Things to do:
• a. Rewrite the part of the tocotrienol text from "In particular, since" to "essentially no tocopherol.", swapping "extracted" for "obtained".
• b. Write the next part of the tocotrienol text, picking up after its final sentence.

Text provided:
--------------------------------

A person skilled in the art will appreciate that the present invention may be practiced without undue experimentation according to the method given herein. The methods, techniques and chemicals are as described in the references given or from protocols in standard biotechnology and molecular biology text books.

According to a first aspect, the present invention provides a method of treating, preventing, ameliorating, reducing or delaying the onset of fatty liver disease (FLD) and/or FLD associated diseases in a subject, the method comprising administering a composition comprising at least one tocotrienol, derivative thereof or a mixture thereof to the subject.

In particular, at least one tocotrienol may have a preventive activity in at least NAFLD in mice, human being and the like. The examples confirm the NAFLD-preventive activity of mixed tocotrienols. In particular, the steatogenic diet fed to mice caused the onset of NAFLD in animals not fed mixed tocotrienols. Tocotrienols have shown NAFLD-preventive activity and evaluation of the hepatic content of tocotrienols univocally related the hepatoprotective efficacy and NAFLD-preventive activity of mixed tocotrienols with the absence of NAFLD, as confirmed by the histology studies in the Examples.

The tocotrienol compound can be produced by known method, such as pressing a natural material, extraction from a natural material, synthesis of the like. The tocotrienol compound may be purified, for example, by column chromatography. Many tocotrienols useful for the practice of the invention are natural products isolated, for example, from wheat germ oil, bran, or palm oil using any method known in the art. For example, high performance liquid chromatography may be used to extract tocotrienols, or tocotrienols may be isolated by alcohol extraction and/or molecular distillation from barley, brewer's grain or oats. Mixed tocotrienols, single isomers, chiral variations and synthetic or semi-synthetic derivatives, in free formulation, inclusion complexes, liposomal formulations, lipophilic and/or hydrophilic matrices, self-emulsifying preparations, controlled release and/or immediate release formulations in solid, liquid or aerosol preparations, for oral, injectable, topical, patch or suppository use may be used in any aspect of the present invention.

In particular, since tocotrienols occur naturally in high amounts in the fruits of the oil palm (Elaeis guineensis), they may be extracted from them for commercial purposes. Tocotrienols may also be extracted from other sources or be produced synthetically de novo.

Tocotrienol or tocotrienol derivatives or mixtures thereof that may be used in any aspect of the present invention may be in the substantial absence of tocopherols wherein the compositions contain essentially no tocopherol.

--------------------------------

(Collected data entries)
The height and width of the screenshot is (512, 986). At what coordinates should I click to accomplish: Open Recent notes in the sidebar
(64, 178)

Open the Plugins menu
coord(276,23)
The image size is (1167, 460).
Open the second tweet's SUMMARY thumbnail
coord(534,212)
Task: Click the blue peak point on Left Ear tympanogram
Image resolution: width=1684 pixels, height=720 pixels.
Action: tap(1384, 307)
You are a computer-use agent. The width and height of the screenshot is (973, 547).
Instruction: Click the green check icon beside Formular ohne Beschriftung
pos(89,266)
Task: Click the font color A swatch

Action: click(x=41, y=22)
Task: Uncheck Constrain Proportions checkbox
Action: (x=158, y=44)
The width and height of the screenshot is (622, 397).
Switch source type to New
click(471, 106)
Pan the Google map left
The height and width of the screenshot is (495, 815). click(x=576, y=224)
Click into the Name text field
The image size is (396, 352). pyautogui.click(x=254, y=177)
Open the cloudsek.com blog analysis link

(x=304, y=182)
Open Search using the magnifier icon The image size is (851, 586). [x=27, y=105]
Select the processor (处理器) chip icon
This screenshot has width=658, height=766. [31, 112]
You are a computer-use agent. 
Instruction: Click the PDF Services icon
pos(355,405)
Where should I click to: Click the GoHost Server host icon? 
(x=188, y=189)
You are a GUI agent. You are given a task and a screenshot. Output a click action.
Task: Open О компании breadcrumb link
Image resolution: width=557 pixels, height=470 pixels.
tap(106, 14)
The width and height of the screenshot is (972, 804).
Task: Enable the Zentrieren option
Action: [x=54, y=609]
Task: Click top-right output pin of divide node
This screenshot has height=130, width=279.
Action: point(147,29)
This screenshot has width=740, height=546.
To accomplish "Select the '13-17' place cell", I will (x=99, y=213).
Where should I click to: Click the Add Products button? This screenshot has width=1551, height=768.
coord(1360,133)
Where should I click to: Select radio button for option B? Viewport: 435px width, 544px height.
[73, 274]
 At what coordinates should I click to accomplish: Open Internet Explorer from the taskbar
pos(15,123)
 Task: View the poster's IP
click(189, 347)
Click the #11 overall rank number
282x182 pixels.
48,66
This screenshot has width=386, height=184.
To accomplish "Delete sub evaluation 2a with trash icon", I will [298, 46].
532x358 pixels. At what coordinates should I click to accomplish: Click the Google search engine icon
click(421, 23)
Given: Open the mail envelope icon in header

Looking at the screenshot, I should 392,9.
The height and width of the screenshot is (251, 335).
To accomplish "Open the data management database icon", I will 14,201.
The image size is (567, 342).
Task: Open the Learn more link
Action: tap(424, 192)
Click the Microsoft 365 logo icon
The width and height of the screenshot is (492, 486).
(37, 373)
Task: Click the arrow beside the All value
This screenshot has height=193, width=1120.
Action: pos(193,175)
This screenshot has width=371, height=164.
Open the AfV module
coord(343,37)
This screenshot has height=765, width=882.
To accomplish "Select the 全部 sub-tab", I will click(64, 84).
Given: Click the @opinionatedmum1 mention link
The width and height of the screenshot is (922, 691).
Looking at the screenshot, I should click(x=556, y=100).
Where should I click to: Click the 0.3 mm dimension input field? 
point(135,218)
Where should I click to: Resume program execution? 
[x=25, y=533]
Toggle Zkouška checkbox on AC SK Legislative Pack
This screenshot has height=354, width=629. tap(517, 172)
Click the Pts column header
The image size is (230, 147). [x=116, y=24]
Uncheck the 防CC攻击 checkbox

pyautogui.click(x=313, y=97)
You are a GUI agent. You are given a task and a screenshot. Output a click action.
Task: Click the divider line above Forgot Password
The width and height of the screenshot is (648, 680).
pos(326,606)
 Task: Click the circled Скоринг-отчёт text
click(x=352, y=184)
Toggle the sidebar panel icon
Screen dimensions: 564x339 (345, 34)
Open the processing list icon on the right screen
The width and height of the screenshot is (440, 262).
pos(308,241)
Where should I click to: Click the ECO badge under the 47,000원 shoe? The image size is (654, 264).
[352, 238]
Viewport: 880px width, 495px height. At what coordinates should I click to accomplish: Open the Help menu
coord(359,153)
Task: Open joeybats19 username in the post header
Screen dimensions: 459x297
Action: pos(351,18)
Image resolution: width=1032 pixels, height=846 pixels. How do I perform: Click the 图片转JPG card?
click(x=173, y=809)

--------------------------------

Your written answers:
• a.
In particular, since tocotrienols occur naturally in high amounts in the fruits of the oil palm (Elaeis guineensis), they may be obtained from them for commercial purposes. Tocotrienols may also be obtained from other sources or be produced synthetically de novo.

Tocotrienol or tocotrienol derivatives or mixtures thereof that may be used in any aspect of the present invention may be in the substantial absence of tocopherols wherein the compositions contain essentially no tocopherol.

• b.
In particular, the tocotrienol may be a-tocotrienol, β-tocotrienol, y-tocotrienol, δ-tocotrienol, their natural, semi-synthetic or synthetic esters or a mixture thereof. The tocotrienol may be a nicotinate esters of the above tocotrienol isomers, and the like. The tocotrienol compound may be any of d-, 1 or d1 -isomer, and further may be a mixture of two or more of the above tocotrienol compounds. Tocotrienol may be used for its fatty liver preventive and therapeutic activity. The tocotrienol fed to the patient may comprise at least a-tocotrienol, γ-tocotrienol and/or δ- tocotrienol. In particular, the tocotrienol fed to the patient may comprise at least a- tocotrienol and γ-tocotrienol. More in particular, the ratio of α-tocotrienol and γ-tocotrienol may vary depending on the purpose of the tocotrienol fed to the patient. For example, if the tocotrienol is fed for treatment of liver disease, the ratio of α-tocotrienol and γ-tocotrienol may be in the range of 2:1 to 1 :7.

In another example, if the tocotrienol is fed for prevention of liver disease, the ratio of a- tocotrienol and γ-tocotrienol may be in the range of 4:1 to 1 :4. The composition may be a pharmaceutical composition. The pharmaceutical preparation based on the pharmaceutical composition of the present invention can be prepared in a conventional manner by using tocotrienol, tocotrienol derivative or mixtures thereof or a pharmaceutically acceptable salt thereof and a pharmaceutical carrier, a pharmaceutical excipient or other additives commonly used for formulation purposes. The pharmaceutical composition may also include dietary supplements and the like. In particular, the composition may be administered as tablet, or gel, or dragee, or sustained-release formulation, or immediate release formulation or ointment, or injectable formulation or in encapsulated form. In these solid compositions, using tocotrienol, tocotrienol derivative or mixtures thereof or a pharmaceutically acceptable salt thereof may be mixed with at least one inert diluent, for example, lactose, mannitol, glucose, hydroxypropylcellulose, microcrystalline cellulose, starch, polyvinylpyrrolidone, magnesium aluminometasilicate or the like. The compositions may also comprise additives in addition to the inert diluent(s), as exemplified by lubricants (e.g., magnesium stearate), disintegrants (e.g., calcium carboxymethyl cellulose), stabilizers, solubilizers and so on, as in the usual cases. Tablets or pills may optionally be coated with sugar coating or a gastric or enteric film, as exemplified by sucrose, gelatin, hydroxypropyl cellulose, hydroxypropyl methylcellulose phthalate or the like. Liquid compositions for oral administration include pharmaceutically acceptable emulsions, solutions, suspensions, syrups, elixirs, etc., and comprise commonly-used inert diluents such as purified water or ethanol. These compositions may comprise, in addition to the inert diluents, auxiliaries (e.g., wetting agents, suspending agents), sweeteners, flavors, aromatics, and/or antiseptics.

Since vitamin E and their isoforms are in general water insoluble, the compositions referred to herein are in one embodiment prepared in a water soluble form. Thus, the compositions referred to herein are water solubilized by the addition of specific compounds. A water solubilized form of a composition referred to herein can be obtained, for example, by formulating it into a solid dispersion. Other methods of formulating water-5 dispersible or water-soluble tocotrienol forms are disclosed for example in US 5869704.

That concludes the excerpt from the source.